Churning of milk first produces butter which is the symbol of love in Indian mythology. That is why Krishna, being the incarnation of total love, has such an abiding fascination for butter. When the butter is heated over fire it is clarified to produce ghee. In Sanskrit tapas literally means heat. From this word is derived tapasya that means extremely rigorous meditation for clarifying the consciousness. Thus the ritual of pouring ghee on burning fire symbolizes the offering of clarified human consciousness to the aspiration of going to a much higher state of awareness for reconstructing mentally the unified body of the infinitely diversified universe. Now, of course, yajna has lost its deeper symbolism and is performed merely as a religious ritual, because the Indian civilization has been very much eroded under the influence of alien cultures.

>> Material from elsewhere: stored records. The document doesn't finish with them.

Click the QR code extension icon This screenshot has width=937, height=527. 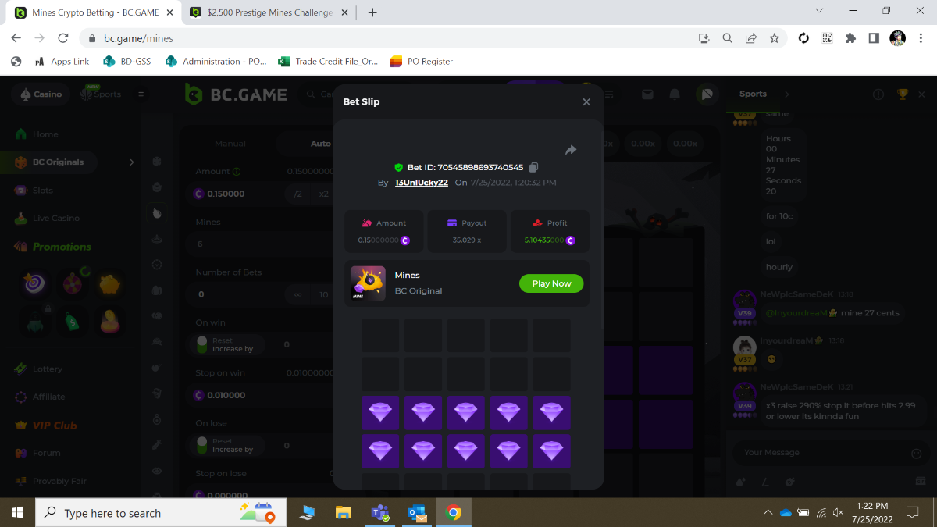tap(827, 38)
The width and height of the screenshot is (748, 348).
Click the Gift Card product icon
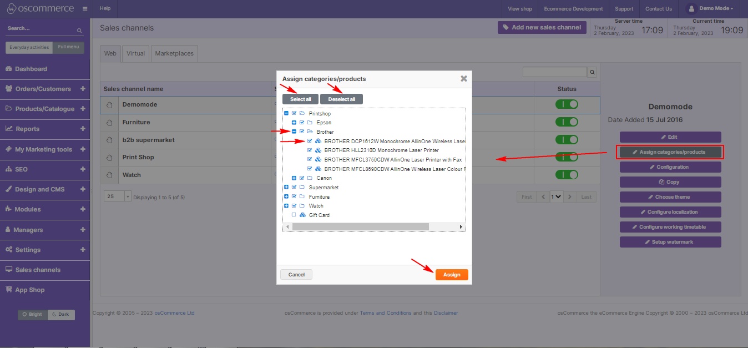302,215
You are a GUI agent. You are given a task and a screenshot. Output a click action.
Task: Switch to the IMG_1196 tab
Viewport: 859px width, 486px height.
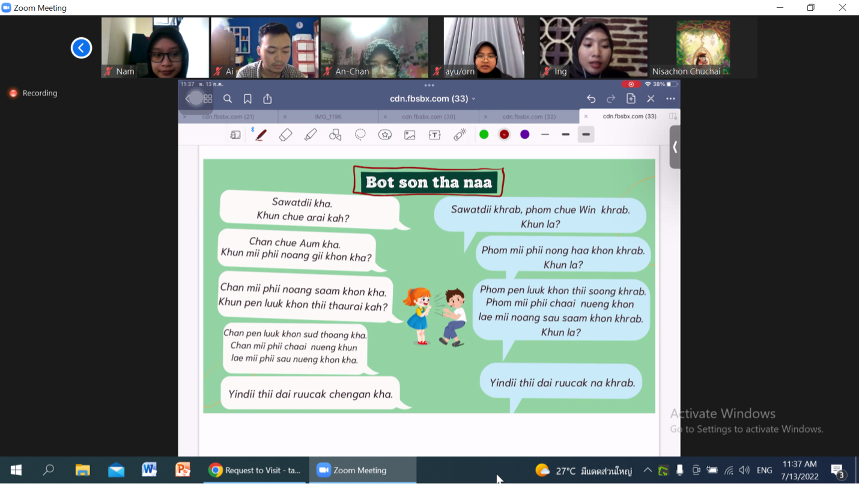[328, 117]
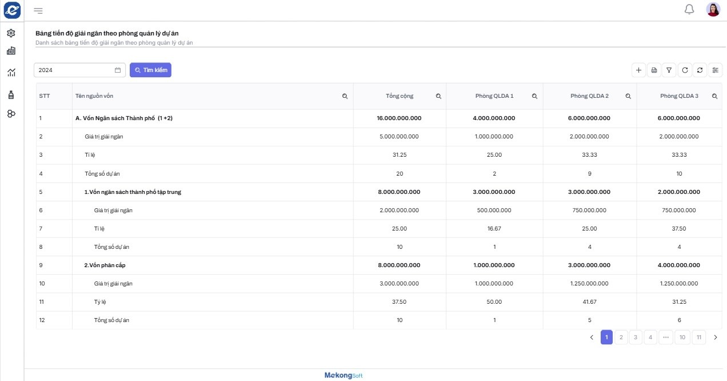
Task: Toggle the hamburger sidebar menu
Action: pos(38,10)
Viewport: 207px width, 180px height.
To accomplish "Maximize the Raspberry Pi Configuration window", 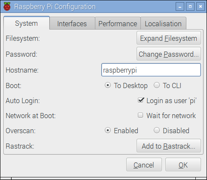I will [190, 6].

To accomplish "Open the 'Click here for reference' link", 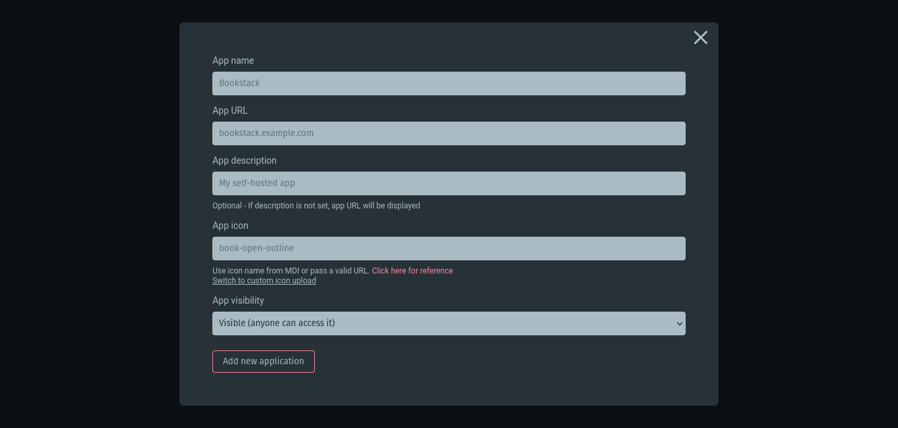I will point(412,271).
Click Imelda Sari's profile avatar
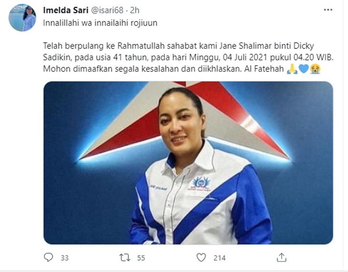 22,18
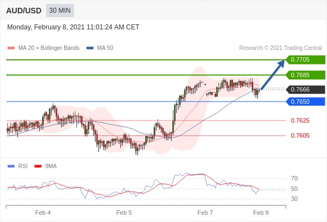Click the Feb 5 date axis label
Viewport: 327px width, 222px height.
tap(124, 213)
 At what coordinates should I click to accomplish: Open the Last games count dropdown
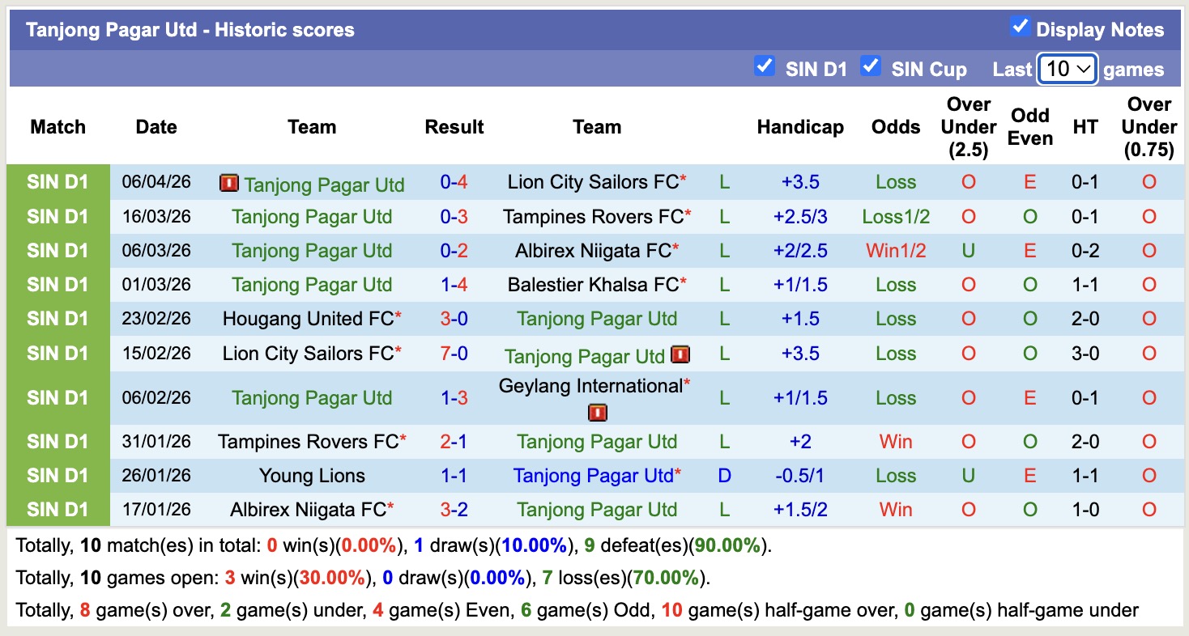1068,70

Because eating is regarded as a performance of yajna, the food grains are also held in high esteem. In many a land of pooja (worship) uncooked rice grains are used as ritual material. An Upanishada says, "anna hi brahma" which means the rice is Brahman, the ultimate divinity. Food grains are regarded as the symbols of Lakshmi, the goddess of beauty and prosperity. In many parts of India food grains are worshiped after the harvesting is over. It is but natural for an agricultural civilization to hold harvesting and other farming operations in high esteem and to consider them as occasions for celebration in the form of utsavas. As said earlier, dancing forms an integral part of an utsava.
One of the most representative harvest dances is Bihu of Assam which is mainly obserced
in rice growing areas. On three most important stages of agricultural operations
Bihu festival (utsava) is held just before the sowing of the seeds, at the time of
transplanting the paddy seedlings and while harvesting. The word Bihu is a derivative
of the Sanskrit word Visuva that means equinox. The Assamese pronounce 'S' as 'H',
therefore, they pronounce Visuva as Bihuba. In Assam, Bengal, and Orissa, 'V is pronounced
as 'B'. The shorter form of Bihuba is Bihu.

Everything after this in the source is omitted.